Show and Tell: The Trump Administration Releases the Transparency in Coverage Final Rule
On October 29, the U.S. Department of Health and Human Services, Department of Labor and Department of Treasury (Departments), released the Transparency in Coverage final rule (the Rule). The Rule will enable consumers to access health plans' pricing information and private negotiated rates, which are typically confidential. According to CMS, the Rule "will reduce the secrecy behind health care pricing with the goal of bringing greater competition to the private health care industry."
The Rule will require most group health plans and health insurance issuers (Payors) in the individual and group markets to provide, upon request, cost-sharing information to consumers (for the purposes of this article, "consumers" means plan participants, beneficiaries, enrollees, or authorized representatives). Such cost-sharing information includes an estimate of a consumer's cost-sharing liability for a requested covered item or service, reflecting any cost-sharing reductions the consumer would receive. Even if the requested information involves a service or item that is provided within a bundled payment arrangement, the Payor is still required to share with the consumer estimates of the cost-sharing liability for the requested covered item or service and an estimate of the cost-sharing liability for each of the items/services in the bundled payment arrangement with separate cost-sharing liability. The Rule also requires Payors to make certain rate information available online, with the goal of creating websites that streamline the cost comparison process.
As noted by CMS, by January 1, 2023, Payors must make available through an online tool (and via paper, if requested) a list of 500 "shoppable services,"- as determined by the Departments, for consumers to browse. The following year, Payors must include all other items or services, as required by the Department, in the online self-service tool. This online self-service tool will provide consumers with "real-time and accurate estimates of cost-sharing liability for health care items and services from different providers." Similarly, by January 1, 2022, Payors are required to make public three distinct machine-readable files with detailed pricing information, including negotiated rates for covered items, historical payments for out-of-network providers, and in-network negotiated rates and historical net prices for covered prescription drugs.

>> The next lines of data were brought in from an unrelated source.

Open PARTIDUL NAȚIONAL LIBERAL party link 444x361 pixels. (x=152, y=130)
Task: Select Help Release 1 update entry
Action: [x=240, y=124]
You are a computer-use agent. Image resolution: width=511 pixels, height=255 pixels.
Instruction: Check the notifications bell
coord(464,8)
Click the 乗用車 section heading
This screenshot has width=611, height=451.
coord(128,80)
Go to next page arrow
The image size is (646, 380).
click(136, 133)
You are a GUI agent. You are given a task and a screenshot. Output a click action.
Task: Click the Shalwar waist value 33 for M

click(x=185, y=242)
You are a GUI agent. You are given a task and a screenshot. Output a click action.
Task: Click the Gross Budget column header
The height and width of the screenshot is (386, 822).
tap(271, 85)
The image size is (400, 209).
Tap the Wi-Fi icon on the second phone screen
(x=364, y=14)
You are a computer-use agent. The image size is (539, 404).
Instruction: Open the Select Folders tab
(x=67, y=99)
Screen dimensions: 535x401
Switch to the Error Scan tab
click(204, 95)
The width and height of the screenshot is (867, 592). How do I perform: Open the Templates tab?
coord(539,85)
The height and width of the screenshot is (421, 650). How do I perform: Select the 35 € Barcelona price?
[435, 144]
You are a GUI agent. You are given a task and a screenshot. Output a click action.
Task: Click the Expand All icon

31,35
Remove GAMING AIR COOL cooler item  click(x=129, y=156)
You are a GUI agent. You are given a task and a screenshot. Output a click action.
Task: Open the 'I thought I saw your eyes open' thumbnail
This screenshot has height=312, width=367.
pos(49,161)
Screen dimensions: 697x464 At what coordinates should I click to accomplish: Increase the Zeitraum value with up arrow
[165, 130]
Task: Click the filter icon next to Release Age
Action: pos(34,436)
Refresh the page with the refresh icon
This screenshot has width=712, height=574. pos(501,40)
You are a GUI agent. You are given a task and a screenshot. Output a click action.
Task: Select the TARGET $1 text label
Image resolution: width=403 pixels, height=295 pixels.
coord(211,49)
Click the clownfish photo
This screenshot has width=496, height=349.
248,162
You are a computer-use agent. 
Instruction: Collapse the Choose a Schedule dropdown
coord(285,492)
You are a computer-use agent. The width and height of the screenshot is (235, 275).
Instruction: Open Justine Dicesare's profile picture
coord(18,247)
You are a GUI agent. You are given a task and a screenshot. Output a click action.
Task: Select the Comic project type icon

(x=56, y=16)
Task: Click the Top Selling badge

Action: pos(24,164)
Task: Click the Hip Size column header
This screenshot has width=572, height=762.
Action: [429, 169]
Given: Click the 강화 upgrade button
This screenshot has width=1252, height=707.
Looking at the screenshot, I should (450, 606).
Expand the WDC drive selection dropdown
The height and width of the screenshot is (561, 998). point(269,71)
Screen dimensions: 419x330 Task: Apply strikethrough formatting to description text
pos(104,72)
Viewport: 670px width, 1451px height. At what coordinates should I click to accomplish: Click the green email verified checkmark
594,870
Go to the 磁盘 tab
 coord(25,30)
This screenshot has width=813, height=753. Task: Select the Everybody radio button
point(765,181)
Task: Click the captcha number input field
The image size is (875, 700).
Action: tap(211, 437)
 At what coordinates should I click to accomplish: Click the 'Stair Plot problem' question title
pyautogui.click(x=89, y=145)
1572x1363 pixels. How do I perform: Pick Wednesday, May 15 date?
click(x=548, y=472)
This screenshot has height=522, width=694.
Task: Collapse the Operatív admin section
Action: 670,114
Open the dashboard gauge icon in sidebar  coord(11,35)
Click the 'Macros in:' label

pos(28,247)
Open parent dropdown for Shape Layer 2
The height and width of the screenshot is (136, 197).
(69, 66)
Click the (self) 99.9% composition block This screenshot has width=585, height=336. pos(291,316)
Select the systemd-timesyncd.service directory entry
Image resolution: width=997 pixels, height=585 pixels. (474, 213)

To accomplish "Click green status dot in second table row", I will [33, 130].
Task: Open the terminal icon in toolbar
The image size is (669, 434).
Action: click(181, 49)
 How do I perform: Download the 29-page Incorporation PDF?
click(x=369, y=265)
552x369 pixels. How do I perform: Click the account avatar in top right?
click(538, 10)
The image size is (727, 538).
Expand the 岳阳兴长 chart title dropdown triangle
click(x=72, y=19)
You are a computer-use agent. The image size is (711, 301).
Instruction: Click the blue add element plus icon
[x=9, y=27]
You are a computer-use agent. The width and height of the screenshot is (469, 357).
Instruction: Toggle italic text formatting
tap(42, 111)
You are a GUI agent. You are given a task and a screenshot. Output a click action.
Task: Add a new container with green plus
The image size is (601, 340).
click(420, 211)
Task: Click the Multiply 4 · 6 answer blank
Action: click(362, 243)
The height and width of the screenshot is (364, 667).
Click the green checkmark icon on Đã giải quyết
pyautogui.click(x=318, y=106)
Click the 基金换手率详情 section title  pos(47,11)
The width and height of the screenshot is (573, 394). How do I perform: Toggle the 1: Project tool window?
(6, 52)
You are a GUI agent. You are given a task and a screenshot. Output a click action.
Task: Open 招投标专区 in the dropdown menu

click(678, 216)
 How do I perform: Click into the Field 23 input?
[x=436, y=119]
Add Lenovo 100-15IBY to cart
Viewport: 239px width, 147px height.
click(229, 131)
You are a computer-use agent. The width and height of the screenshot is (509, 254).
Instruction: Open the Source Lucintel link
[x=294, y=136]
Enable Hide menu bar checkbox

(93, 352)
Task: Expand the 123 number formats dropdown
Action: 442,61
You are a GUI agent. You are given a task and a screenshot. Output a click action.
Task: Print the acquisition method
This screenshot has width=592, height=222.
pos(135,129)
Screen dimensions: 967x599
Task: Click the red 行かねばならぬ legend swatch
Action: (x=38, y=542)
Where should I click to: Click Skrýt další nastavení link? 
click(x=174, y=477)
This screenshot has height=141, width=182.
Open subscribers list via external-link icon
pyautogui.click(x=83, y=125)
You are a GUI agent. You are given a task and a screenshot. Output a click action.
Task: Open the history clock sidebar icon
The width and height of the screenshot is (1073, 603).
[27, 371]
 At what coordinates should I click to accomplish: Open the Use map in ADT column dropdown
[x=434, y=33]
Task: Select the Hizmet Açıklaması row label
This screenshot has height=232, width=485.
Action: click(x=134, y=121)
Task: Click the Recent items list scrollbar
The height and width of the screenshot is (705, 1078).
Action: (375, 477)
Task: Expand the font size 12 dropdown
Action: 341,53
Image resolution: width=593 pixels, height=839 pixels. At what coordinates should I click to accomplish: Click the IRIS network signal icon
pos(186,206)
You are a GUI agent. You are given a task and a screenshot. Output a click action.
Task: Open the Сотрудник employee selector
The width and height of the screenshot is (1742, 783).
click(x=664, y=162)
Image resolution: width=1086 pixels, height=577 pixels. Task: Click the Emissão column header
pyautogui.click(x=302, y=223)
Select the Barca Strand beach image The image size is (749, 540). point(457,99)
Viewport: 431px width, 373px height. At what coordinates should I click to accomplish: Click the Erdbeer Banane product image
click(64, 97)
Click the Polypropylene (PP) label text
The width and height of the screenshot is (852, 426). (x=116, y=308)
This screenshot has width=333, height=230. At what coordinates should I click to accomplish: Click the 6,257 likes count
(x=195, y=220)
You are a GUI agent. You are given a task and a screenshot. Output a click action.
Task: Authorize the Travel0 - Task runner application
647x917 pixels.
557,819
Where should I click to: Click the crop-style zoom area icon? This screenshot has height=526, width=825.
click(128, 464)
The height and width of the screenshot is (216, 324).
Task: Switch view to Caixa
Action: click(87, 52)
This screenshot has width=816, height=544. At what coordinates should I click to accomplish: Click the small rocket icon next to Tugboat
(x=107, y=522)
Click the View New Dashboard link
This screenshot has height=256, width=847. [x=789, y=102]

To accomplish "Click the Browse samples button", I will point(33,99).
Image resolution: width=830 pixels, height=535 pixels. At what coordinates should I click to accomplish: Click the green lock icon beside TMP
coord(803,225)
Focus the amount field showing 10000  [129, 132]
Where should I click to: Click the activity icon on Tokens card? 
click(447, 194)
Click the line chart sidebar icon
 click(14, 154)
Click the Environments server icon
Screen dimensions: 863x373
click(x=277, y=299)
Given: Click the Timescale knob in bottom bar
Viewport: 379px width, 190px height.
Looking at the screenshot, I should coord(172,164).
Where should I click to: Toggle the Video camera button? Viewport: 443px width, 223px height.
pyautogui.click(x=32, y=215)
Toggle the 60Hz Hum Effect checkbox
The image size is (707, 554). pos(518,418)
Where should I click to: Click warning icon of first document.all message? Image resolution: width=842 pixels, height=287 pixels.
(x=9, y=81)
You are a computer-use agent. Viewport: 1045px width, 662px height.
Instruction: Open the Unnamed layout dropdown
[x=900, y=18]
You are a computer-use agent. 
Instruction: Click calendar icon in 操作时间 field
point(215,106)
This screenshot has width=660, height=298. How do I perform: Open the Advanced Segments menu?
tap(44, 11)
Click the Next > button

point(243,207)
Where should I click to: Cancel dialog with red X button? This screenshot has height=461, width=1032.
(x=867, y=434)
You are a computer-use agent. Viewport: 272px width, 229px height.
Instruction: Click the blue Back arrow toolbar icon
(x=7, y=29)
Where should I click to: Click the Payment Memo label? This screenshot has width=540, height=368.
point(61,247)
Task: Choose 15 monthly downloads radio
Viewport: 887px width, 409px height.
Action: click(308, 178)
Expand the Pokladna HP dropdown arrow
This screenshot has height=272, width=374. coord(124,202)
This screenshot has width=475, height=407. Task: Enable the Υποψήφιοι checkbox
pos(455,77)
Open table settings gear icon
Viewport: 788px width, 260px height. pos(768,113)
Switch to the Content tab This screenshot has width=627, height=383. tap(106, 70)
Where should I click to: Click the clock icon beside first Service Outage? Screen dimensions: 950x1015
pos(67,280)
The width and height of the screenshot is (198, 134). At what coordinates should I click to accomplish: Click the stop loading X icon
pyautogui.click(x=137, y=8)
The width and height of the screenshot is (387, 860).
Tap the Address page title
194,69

According to Modern Healthcare, there are mixed reactions from the Payor industry as to the utility in providing such information to consumers. Matt Elyes, CEO of America's Health Insurance Plans, noted, "Disclosing privately negotiated rates will reduce incentives to offer lower rates, creating a floor—not a ceiling—for the prices that drug makers, providers and device makers would be willing to accept." However, CMS Administrator Seema Verna is confident that the Rule is long overdue and describes our current healthcare system as "dysfunctional … [It] serves special interests but leaves patients out in the cold." As the Rule becomes effective and more information is made available, the industry will have a better idea of the Rule's utility and how consumers' health-care choices will or will not be impacted.